Ticker

6/recent/ticker-posts

Ad Code

Responsive Advertisement

Bildbasierte Gewalt: Pornhub will Einverständnis aller Darsteller*innen prüfen

Mit neuen Regeln möchte Pornhub bildbasierte Gewalt auf der Plattform unterbinden: Demnach müssen alle Darsteller*innen Ausweise und Einverständniserklärungen hochladen, auch ihre Wohnadresse sollen sie offenlegen. Der Nachteil: Datenminimierung sieht anders aus.

Illustration im Bauhaus-Stil, ein Paar liegt im Bett und zeigt Ausweisdokumente vor.
Datenmaximierung bei Pornhub (Symbolbild) – Public Domain DALL-E-3 („couple in bad showing their ID cards, bauhaus style reduced minimalist geometric shape“), Bearbeitung: netzpolitik.org

Wer sich auf Pornhub zeigen möchte, muss der Plattform zuerst einige Dokumente vorlegen. Pornhub will künftig bereits vor einer Veröffentlichung die Ausweise und Einverständniserklärungen aller Darsteller*innen sehen, die in einem Video auftauchen. Darin soll unter anderen stehen, dass die Darsteller*innen mit den sexuellen Handlungen im Video und der Veröffentlichung im Internet einverstanden sind. Diese Regeln gelten ab dem heutigen Dienstag, wie uns die Pressestelle von Pornhub auf Anfrage bestätigt hat.

In den vergangenen Monaten hat Pornhub die Regeln bereits schrittweise verschärft, wie das US-Magazin 404 Media zuerst berichtete.
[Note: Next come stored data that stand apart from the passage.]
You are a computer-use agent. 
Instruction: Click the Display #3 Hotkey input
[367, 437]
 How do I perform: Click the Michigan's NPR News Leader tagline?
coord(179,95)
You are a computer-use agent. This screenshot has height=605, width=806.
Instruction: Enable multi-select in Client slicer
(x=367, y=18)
Zunächst mussten Uploader*innen die Ausweise und Einverständniserklärungen der sonstigen Darsteller*innen bloß auf Nachfrage vorzeigen. Seit wenigen Wochen will Pornhub die Ausweise grundsätzlich überprüfen. Und seit dem 23. Januar müssen Uploader*innen zusätzlich auch die Einverständniserklärungen bereits im Voraus zeigen.
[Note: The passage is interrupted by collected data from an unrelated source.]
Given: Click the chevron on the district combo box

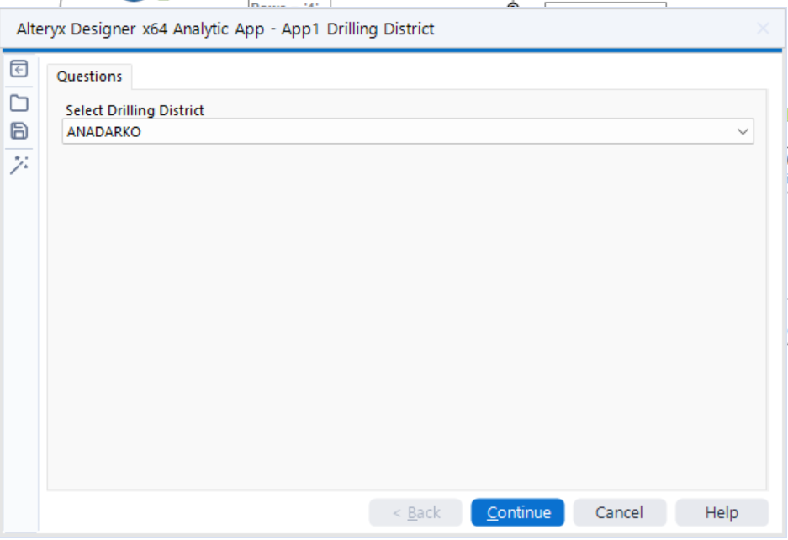Looking at the screenshot, I should click(x=742, y=132).
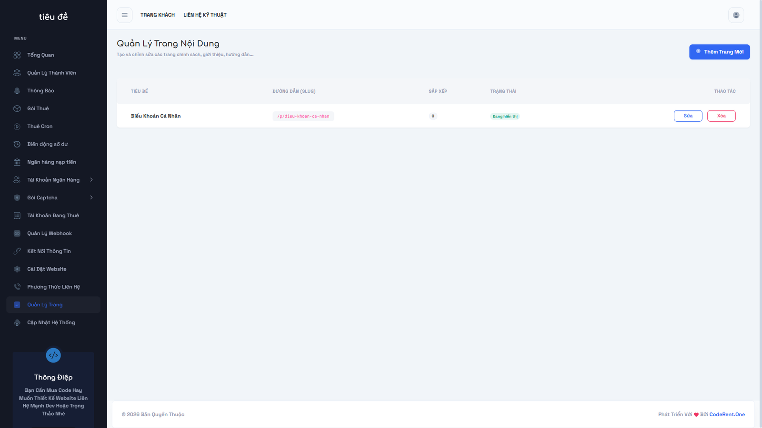This screenshot has width=762, height=428.
Task: Open LIÊN HỆ KỸ THUẬT in top navigation
Action: pos(205,15)
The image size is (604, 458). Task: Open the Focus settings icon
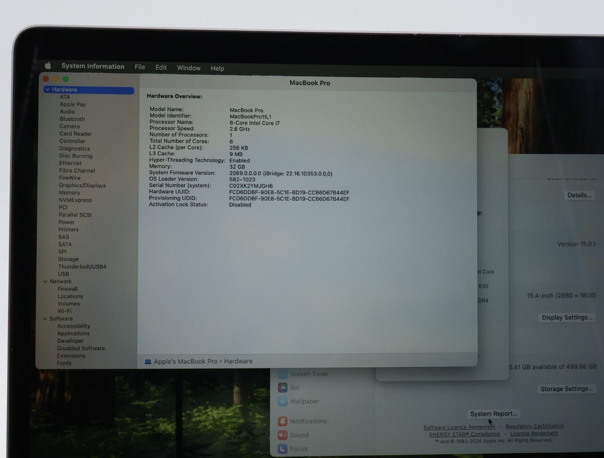tap(282, 449)
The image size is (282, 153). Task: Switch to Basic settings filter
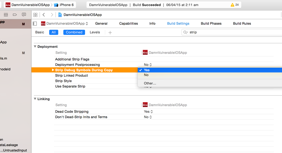coord(39,32)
Das ist eine bedeutsame Wende im Wandel der Porno-Landschaft, die vor etwa vier Jahren begann. Seit dem Jahr 2020 gab es vermehrt öffentliche Aufmerksamkeit für Berichte über nicht-einvernehmliche Aufnahmen auf Pornoseiten. Zum Beispiel Aufnahmen mit versteckter Kamera. Andere Aufnahmen zeigten sexualisierte Gewalt gegen Minderjährige, auch auf Pornhub, eine der meistbesuchten Websites der Welt.

Ausgehend von den USA folgte eine Welle der Empörung. Angetrieben unter anderem von religiös geprägten, sexarbeits-feindlichen Organisationen sammelte eine Anti-Pornhub-Petition mehr als zwei Millionen Unterschriften; Politiker*innen schmiedeten strengere Gesetze; Kanzleien feuerten teils erfolgreiche Klagen gegen den Konzern ab, und Zahlungsdienstleiter wie Visa und Mastercard verweigerten Pornhub ihre Dienste.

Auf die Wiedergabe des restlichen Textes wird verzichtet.